Артем распалился, заговорил на повышенных тонах, позабыв об осторожности, и я поняла, что, если весь мир восстанет против Храмцова, Артем жизнь положит, чтобы его защитить. Он для него теперь царь и бог.

– Чем болеет твоя мама? – ушла я от ответа.

– У нее рак груди. Вторая стадия. Ей удалили одну молочную железу, и сейчас она проходит химиотерапию.

– Где вы лечитесь?

– В Москве.

– Кто сейчас с твоей мамой?

– Моя сестра. И еще мы нанимали сиделку. Это тоже Роман Викторович позаботился.

– Тебе повезло, что ты встретил его на своем пути.

– А тебе?

– И мне, наверное, тоже.

И в самом деле, чем Храмцов мне не угодил? Что было бы с Жераром и со мной, если бы Роман Викторович не предложил мне эту связь? Пусть за деньги, но это ведь я решила скрыть от него правду! Помог бы он мне, как Артему, если бы узнал, на что действительно мне нужны деньги? В тот момент я подумала, что помог бы. И разве не легла бы я с ним также в постель – из благодарности? Тогда в чем он виноват?

Ох, что это было за испытание! Между комнатами расстояние всего два метра, но пока я кралась от своего номера до соседнего, мне показалось, я преодолела километр. Причем бегом. Мое сердце стучало так сильно, что я боялась, его услышат в других номерах. Руки тряслись и ноги были точно вата.

Идея с тем, что мы с Артемом любовники мне не понравилась, и я хотела избежать подобных слухов. И поэтому заготовила речь, куда иду и зачем, но переживала, что с перепугу, если вдруг кто-то нарисуется передо мной, забуду все свои заготовки, и тогда нашу прогулку со Шведовым истолкуют так, как и задумано шефом.

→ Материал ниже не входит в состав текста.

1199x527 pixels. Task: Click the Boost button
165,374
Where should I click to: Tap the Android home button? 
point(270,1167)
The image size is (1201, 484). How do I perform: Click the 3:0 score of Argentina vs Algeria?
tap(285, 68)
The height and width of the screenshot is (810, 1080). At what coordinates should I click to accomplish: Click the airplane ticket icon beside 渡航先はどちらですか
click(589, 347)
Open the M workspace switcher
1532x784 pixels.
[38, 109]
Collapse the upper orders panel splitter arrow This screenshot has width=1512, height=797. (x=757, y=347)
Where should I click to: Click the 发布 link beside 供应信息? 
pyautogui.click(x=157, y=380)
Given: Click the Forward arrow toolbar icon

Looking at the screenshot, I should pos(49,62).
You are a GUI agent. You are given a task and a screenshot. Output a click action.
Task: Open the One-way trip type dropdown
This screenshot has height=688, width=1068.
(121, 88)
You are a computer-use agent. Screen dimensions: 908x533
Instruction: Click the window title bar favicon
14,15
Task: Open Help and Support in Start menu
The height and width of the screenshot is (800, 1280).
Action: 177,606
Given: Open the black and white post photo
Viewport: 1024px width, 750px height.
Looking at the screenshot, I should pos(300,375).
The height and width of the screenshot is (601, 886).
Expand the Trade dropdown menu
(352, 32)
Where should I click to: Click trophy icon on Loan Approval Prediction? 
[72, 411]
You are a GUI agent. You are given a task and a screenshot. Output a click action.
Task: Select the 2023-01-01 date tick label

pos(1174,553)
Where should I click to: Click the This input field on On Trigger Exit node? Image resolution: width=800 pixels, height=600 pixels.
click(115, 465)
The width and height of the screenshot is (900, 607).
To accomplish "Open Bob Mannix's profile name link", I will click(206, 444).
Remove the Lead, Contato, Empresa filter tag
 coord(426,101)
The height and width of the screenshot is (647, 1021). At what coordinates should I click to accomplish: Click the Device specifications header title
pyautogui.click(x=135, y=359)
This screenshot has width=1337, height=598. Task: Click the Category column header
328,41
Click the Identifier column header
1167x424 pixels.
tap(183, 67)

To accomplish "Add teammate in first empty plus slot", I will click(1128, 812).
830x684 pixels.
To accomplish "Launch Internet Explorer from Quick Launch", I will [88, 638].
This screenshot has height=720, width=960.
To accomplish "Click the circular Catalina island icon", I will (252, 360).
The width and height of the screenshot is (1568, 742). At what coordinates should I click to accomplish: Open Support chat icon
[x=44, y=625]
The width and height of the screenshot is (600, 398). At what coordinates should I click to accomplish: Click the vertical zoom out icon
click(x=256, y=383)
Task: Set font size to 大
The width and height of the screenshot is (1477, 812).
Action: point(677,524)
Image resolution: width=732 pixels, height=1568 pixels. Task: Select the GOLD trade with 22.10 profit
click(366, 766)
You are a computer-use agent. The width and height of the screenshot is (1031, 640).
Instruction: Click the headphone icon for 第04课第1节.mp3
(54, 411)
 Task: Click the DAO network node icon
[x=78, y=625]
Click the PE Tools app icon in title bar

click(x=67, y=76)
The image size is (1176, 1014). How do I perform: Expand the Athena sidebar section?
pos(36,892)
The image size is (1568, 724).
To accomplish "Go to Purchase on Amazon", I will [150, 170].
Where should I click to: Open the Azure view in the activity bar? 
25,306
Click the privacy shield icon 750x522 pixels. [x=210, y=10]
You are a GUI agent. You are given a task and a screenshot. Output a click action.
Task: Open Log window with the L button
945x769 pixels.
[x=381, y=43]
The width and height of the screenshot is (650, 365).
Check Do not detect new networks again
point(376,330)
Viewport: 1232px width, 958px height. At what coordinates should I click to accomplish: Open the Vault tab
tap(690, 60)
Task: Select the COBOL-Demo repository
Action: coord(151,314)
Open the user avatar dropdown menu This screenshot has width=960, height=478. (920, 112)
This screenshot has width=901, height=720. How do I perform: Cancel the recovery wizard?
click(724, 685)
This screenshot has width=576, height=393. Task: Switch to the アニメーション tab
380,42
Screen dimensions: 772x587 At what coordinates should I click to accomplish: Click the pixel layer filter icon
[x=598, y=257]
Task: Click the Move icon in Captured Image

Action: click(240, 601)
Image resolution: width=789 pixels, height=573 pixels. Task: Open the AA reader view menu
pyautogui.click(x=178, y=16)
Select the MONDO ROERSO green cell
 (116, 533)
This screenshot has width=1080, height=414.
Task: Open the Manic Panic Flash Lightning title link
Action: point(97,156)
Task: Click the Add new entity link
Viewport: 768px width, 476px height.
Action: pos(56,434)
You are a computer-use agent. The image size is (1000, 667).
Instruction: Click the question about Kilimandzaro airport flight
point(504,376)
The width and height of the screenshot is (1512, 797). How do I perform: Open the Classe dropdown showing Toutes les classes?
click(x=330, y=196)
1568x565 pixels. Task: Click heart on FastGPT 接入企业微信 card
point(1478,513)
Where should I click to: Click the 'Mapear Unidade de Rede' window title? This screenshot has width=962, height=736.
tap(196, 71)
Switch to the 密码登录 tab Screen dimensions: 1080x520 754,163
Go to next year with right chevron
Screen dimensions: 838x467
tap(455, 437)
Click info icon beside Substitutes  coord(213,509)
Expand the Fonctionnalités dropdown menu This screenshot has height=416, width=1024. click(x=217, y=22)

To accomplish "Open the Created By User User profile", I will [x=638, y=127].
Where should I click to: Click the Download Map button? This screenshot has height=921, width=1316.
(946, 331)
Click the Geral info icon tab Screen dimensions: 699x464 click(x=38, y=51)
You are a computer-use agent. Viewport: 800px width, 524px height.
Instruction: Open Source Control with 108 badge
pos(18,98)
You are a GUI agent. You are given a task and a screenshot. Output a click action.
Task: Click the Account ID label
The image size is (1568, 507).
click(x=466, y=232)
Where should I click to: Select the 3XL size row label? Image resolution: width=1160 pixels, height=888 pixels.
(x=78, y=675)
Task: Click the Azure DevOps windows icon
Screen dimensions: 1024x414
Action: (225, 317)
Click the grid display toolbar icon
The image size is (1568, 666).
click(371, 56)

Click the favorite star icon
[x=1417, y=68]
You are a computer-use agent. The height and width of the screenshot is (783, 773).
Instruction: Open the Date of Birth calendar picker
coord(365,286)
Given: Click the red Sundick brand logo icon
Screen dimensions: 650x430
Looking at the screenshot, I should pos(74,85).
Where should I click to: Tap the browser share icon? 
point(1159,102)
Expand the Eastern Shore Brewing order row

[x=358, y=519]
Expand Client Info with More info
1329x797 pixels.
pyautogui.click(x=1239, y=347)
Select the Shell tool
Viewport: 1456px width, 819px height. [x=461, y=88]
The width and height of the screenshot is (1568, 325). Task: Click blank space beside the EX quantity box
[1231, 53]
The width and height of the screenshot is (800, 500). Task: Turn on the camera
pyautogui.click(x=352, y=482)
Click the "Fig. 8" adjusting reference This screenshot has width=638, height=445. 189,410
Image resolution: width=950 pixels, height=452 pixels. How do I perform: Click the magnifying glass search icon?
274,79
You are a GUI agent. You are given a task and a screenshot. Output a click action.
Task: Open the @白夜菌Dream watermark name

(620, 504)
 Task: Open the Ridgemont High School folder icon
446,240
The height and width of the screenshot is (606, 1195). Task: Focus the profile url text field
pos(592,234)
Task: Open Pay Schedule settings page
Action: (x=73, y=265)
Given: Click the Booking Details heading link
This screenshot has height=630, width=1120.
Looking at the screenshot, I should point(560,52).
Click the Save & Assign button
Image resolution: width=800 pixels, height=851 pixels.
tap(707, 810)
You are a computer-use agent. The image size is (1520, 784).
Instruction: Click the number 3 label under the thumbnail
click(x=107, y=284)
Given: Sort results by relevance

И кроме того я злилась на Храмцова. Неужели нельзя было потерпеть одну ночь и воздержаться от встречи? Зачем мне все эти сложности? Он хочет меня проверить? Справлюсь ли я с трудной задачей? Или тешит свое самолюбие, наблюдая, как я покорно следую его указаниям? Ну, Роман Викторович, сегодня вы у меня получите удовольствие по полной. Я вас исцарапаю так, что места на вас живого не останется. И пусть потом все коллеги сличают, под чьими ногтями осталась ваша загорелая кожа.

Когда я дошла до двери, я еще раз огляделась по сторонам, убедилась, что никто не выглядывает в щель в дверном проеме, и резко нажала на ручку. Быстро просочившись в номер, я закрыла дверь и повернула защелку. Только после этого выдохнула.

– Я уж думал, ты не придешь.

Я обернулась к шефу, и вся моя злость мгновенно улетучилась. Мое тело, точно верный пес, отозвалось на один лишь его взгляд. Не тот, каким он смотрел на меня в офисе – холодный и безразличный, а этот – пылкий и вожделенный. И я растаяла как мороженое под палящими лучами солнца.

И откуда в нем такая власть надо мной? Я могла осуждать его, могла злиться, но как только мы оказывались наедине, я хотела только одного – чтобы он снова доводил меня своими ласками до безумия.

Роман Викторович поднялся мне навстречу. На нем лишь спортивные штаны, свободно свисающие на его бедрах. Мне же пришлось одеться основательно. Даже кофту накинула.

– Я думала, умру, пока дойду.

– Нет, умирать ты будешь от другого.

И он стал в порыве страсти раздевать меня. И чтобы это произошло быстрее, я взялась ему помогать. Вслед за моей одеждой на стул полетели его спортивные штаны, и подхватив на руки, он отнес меня на кровать.

– Только сильно не шуми. Здесь тонкие стены. Слышишь?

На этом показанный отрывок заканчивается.